重要文化財 多賀切 藤原基俊筆 1幅 紙本墨書 25.7㌢×20.0㌢ 平安時代・12世紀 陽明文庫蔵
重要文化財 多賀切 藤原基俊筆 1幅 紙本墨書 25.7㌢×20.0㌢ 平安時代・12世紀 陽明文庫蔵

【書の楽しみ】武家の世の前夜 強き筆

文:島谷弘幸(国立文化財機構理事長、九州国立博物館長)

 漢詩句の部分もそうであるが、ことに最後の和歌「しらゝゝししらけたるとし月かげにゆきか/きわけてむめの花をる」は、一見して典麗優美な平安時代の古筆の書風とは異なることに気づくであろう。筆をやや右に傾けた用筆で、力強い筆の動きは実に個性的である。平安時代の古筆の中でも、ひときわ異彩を放つものといえよう。見られるように字形は懐が狭いが、行のうねりや造形は伝統的な散らしの感覚を踏襲している。書は時代の雰囲気と筆者の個性を如実に反映すると言われる。まさにその通りで、いわゆる王朝絵巻で描かれる時代とは一時代進み、権力が公卿(くぎょう)から武家へと移行する平安時代後期であった。

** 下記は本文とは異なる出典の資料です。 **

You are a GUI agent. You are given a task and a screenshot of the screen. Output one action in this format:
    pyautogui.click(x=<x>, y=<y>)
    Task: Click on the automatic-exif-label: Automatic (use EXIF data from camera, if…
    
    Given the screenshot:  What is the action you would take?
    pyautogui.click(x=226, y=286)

 この「多賀切」は、藤原公任が撰述(せんじゅつ)した『和漢朗詠集』下巻を書写した最巻末にあたる。上巻の断簡も伝存しており、上下巻のすべてを書写したものと考えられる。素紙に薄墨の界を引いた料紙が特徴である。末尾の尾題から2行おいて、「永久四(1116)年孟冬二日扶老眼点了/愚叟基俊/おなじとし月によみはてつ」と本文と同筆で奥書が記される。平安時代の古筆は、筆者を明らかにするのは極めて珍しいが、この「多賀切」は書写年代もほぼ特定できることから、極めて貴重である。

 この奥書によって、藤原基俊(1060~1142年)の自筆で彼の50代後半に加点を終えたことが明らかである。基俊は、藤原道長の曽孫にあたる名門の出自であったが、官途には恵まれなかった。ただ、歌人としては和歌にも熱心であった藤原忠通家の歌合(うたあわせ)に参加して判者を務め、『堀河院百首』の作者に選ばれるなど、早くから活躍したことで知られる。また、同じころに活躍する源俊頼の個性的な歌風に対して、藤原公任に私淑し、伝統を重視した保守派の歌人であった。その公任に倣って朗詠するに適切な漢詩文の佳句543句と和歌203首、都合746首を所収する『新撰朗詠集』を撰集している。こうした詩歌に対する強い信念もあって、基俊ならではの独特の書風を確立するに至ったのかもしれない。改めて、時代と筆者の個性による書風に着目していただきたい。

 ところで、この断簡は、もとは巻子本(かんすぼん)であったが、伝来の途中で分割され、掛幅(かけふく)に仕立てられて伝存する。末尾の上部と下部には染みが見られる。この部分はもとの巻末の軸付けにあたるのである。つまり、安土・桃山から江戸時代にかけて、茶の湯や手鑑(てかがみ)作成が流行していくに際して、多くの人の要望に応えるために解体されたことがうかがわれる。もしも、この時代の要求というべき分割が無かったならば、この部分は今日までも人目に触れなかった可能性がある。解体や分割というのは文化財の破壊ではあるが、ある意味では文化の普及や新たな発見につながることが注目される。また、解体ではなく、適切な文化財の修理も保存や活用を図るために必要である。

 同筆遺品として、基俊自身の撰集した『新撰朗詠集』の最古の写本「山名切」が伝存している。